Reitoria usa Avaliação de Desempenho para assediar e perseguir
Mais recentemente, em julho de 2021, a ADUFC atuou, por meio de sua assessoria jurídica, em recursos administrativos protocolados por quatro diretores de unidades acadêmicas à Comissão Permanente de Avaliação de Desempenho dos Servidores Técnico-Administrativos em Educação (CPAD). Os/as professores pediram revisão de suas avaliações de desempenho, que foram prejudicadas pela administração superior da UFC – com atropelo dos trâmites legais e etapas dos processos – por terem divergido da gestão de Cândido Albuquerque em uma ou mais votações nos conselhos superiores da universidade.
Foram alvos de mais uma tentativa de perseguição e intimidação por parte da Reitoria da UFC: o Prof. Cícero Anastácio Miranda, diretor do Centro de Humanidades (CH); o Prof. Gabriel Paillard, diretor do Instituto UFC Virtual; a Profª. Heulalia Rafante, diretora da Faculdade de Educação (FACED); e a Profª. Regina Célia Monteiro, diretora do Centro de Ciências (CC). Os quatro docentes tiveram as notas da Avaliação de Desempenho rebaixadas pela administração superior, que apresentou motivos inconsistentes e contraditórios para o parecer e não ofereceu direito de resposta aos/às professores/as.
A avaliação negativa inconsistente expôs, mais uma vez, o assédio, a falta de diálogo e o desconhecimento da Reitoria da UFC sobre suas Unidades Acadêmicas. Em todos os casos que já chegaram ao conhecimento da ADUFC ao longo desses dois anos de intervenção, o sindicato vem dando apoio aos/às professores/as perseguidos/as. Esse tipo de perseguição, no entanto, conturba o ambiente de liberdade e de produção de pensamento crítico, que é próprio da universidade.

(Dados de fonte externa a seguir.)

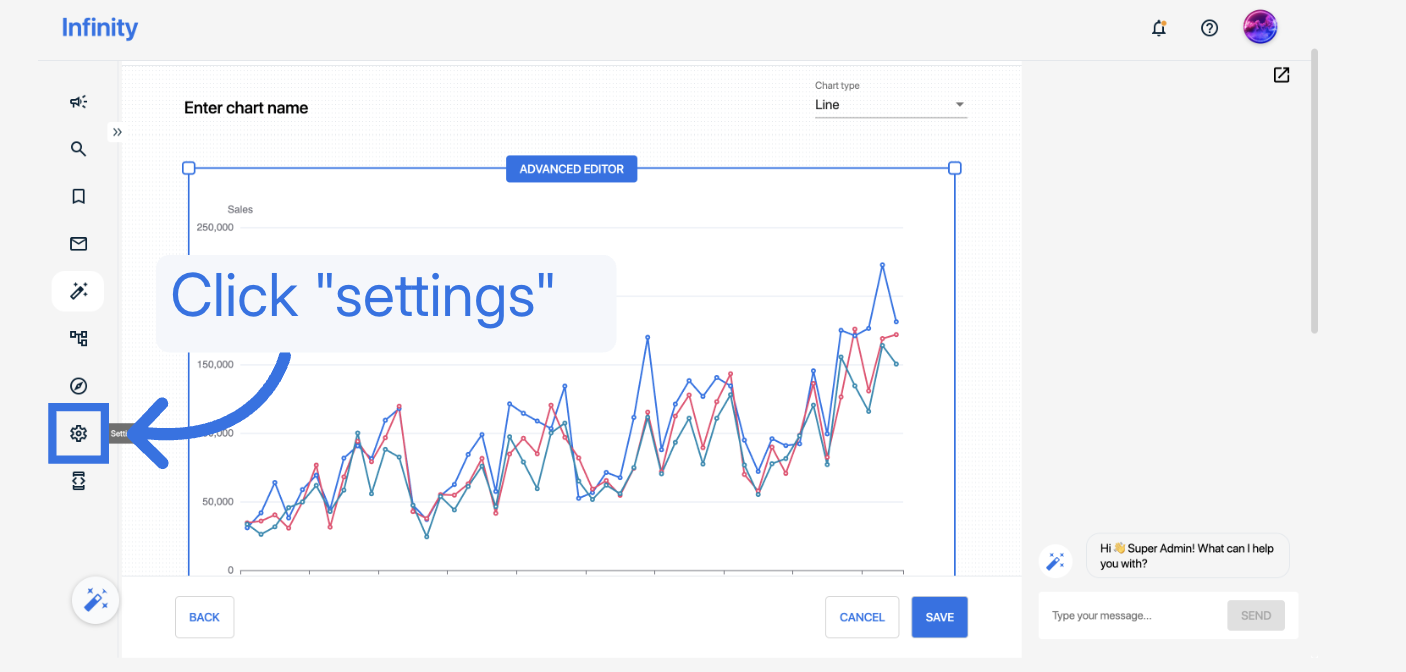Click the ADVANCED EDITOR button
This screenshot has height=672, width=1406.
point(571,169)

Desfiliação da ANDIFES: decisão unilateral e arbitrária
Em 29 de julho último, uma ação envolvendo cinco gestores de universidades federais resultou em um pedido de desligamento da Associação Nacional dos Dirigentes das Instituições Federais de Ensino Superior (ANDIFES). No grupo de dissidentes, todos/as alinhados/as com o presidente Jair Bolsonaro, está Cândido Albuquerque. A decisão unilateral foi mais uma ação arbitrária do gestor – já que, para se desfiliar da entidade, na qual participava com função institucional, seria necessária a apreciação do Conselho Universitário (CONSUNI), o que não ocorreu. A desfiliação da UFC da ANDIFES foi mais um ato monocrático do interventor.

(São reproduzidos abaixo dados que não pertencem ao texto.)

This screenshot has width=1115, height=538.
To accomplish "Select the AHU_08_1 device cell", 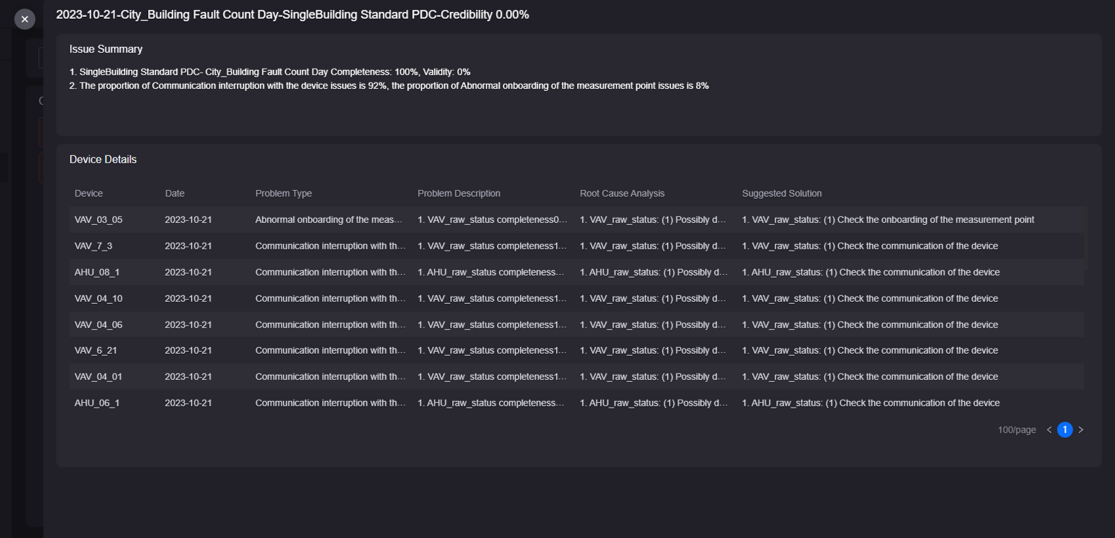I will tap(97, 272).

ADUFC segue na resistência
Um programa nacional velado de destruição da gestão democrática nas instituições sob intervenção segue em curso. E os atos autoritários, abusivos e, muitas vezes, ilegais, de dirigentes interventores/as plantados pelo governo de Jair Bolsonaro são prova disso.Entre as inúmeras ações e ferramentas de denúncia à sociedade e luta contra os ataques que estão postos, a ADUFC-Sindicato também vem promovendo diálogos públicos permanentes com juristas renomados nacionalmente. O objetivo é colocar em evidência os princípios constitucionais da gestão democrática do ensino e da autonomia universitária diante do avanço do autoritarismo promovido pelo governo federal, inclusive dentro da UFC.

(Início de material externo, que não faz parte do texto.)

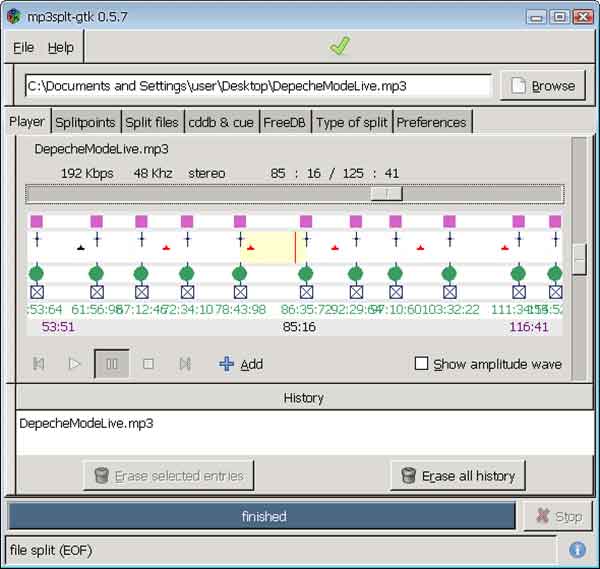
Task: Open the Help menu
Action: point(61,47)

Desde seu início, o (des)governo de Jair Bolsonaro, vem sufocando as universidades públicas. Reduz orçamentos, desmonta as condições de pesquisa e produção de ciência no país, corta drasticamente bolsas de estudo, ameaça a carreira docente com a reforma administrativa. A UFC, no entanto, vem sendo atingida com especial agressividade enquanto atravessa o processo de intervenção. A ADUFC-Sindicato segue em incansável luta política e jurídica, inclusive em articulação com outras entidades, na tentativa de limitar o máximo possível as investidas autoritárias da intervenção na UFC.